Depuis, Ali Yata n’a jamais rien fait que de militer pour l’unification des forces progressistes et de la classe ouvrière marocaine. Fidèle à l’action syndicale unitaire au sein de l’Union Marocaine du Travail (UMT), il s’est toujours opposé à l’émergence de nouvelles structures syndicales susceptibles d’accentuer les divisions et les déchirements de la classe ouvrière. Après avoir lancé plusieurs publications militantes durant les années cinquante, notamment AL Watan et
Al Amal en langue française et dont la direction avait été confiée au Docteur El Hadi Messouak et à Edmond Amran El Maleh, il lance également Al Jamahir en langue arabe dont la direction avait été confiée à Abdallah Layachi et Simon Lévy. Abdeslam Bourquia lancera, de son côté, la revue Al Mabadia (les principes), une revue culturelle et idéologique pionnière.

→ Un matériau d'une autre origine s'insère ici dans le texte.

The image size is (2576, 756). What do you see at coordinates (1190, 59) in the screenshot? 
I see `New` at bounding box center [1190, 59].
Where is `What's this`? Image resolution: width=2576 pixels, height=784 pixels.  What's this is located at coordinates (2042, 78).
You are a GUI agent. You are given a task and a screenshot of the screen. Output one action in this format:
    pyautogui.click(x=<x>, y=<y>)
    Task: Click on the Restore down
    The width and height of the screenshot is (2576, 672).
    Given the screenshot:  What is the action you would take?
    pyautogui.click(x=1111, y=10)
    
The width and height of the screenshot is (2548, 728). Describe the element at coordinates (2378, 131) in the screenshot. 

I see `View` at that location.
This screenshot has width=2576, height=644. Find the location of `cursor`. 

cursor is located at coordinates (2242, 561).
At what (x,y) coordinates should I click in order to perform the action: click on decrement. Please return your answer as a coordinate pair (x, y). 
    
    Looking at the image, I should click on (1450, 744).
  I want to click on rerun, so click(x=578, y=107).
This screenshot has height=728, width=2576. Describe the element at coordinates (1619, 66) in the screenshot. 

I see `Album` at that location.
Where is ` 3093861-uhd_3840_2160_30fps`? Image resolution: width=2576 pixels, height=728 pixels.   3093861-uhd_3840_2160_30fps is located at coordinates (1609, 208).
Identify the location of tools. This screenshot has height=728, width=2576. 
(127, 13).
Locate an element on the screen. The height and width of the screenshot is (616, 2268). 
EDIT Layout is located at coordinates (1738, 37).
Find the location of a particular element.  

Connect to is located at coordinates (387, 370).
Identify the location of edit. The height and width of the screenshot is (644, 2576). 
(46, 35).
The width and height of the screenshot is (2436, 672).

Durant les premières années de l’indépendance, et même si le Parti Communiste marocain sera interdit par le gouvernement progressiste de Abdallah Ibrahim, Ali Yata lance plusieurs autres publications progressiste, notamment Al Moukafih et Al Kifah Al Watani, parallèlement à l’émergence du parti sous une nouvelle appellation : cette fois il s’appellera le Parti de la libération et du socialisme (PLS). Ce parti sera interdit à son tour vers la fin des années soixante et il aura fallu attendre 1974 pour que Ali Yata sort de la clandestinité sous le nom actuel du Parti du Progrès et du socialisme (PPS).
Dès les années 70 et dans la foulée de la Marche Verte pour la libération du Sahara, Ali Yata se distingue par son pragmatisme. À travers son nouveau quotidien Al Bayane, il lance son nouveau concept fondé de la révolution nationale démocratique. Celle qui devrait, selon lui, mener le Maroc vers la démocratie dans le pluralisme et le respect des principes les plus élémentaires des libertés individuelles et collectives. Déjà, il s’éloignait des idées socialistes traditionnelles importées de l’ex-URSS, s’intégrait à sa société musulmane et faisait tomber son mur de Berlin. Le communisme est déjà abandonné, le socialisme marocain sera inspiré de la réalité du pays ou il ne le sera pas.
Les militants du PPS doivent au camarade Ali Yata non seulement l’existence de leur parti, mais surtout son intégration en tant que partenaire incontournable de la Koutla et des forces nationalistes et progressistes.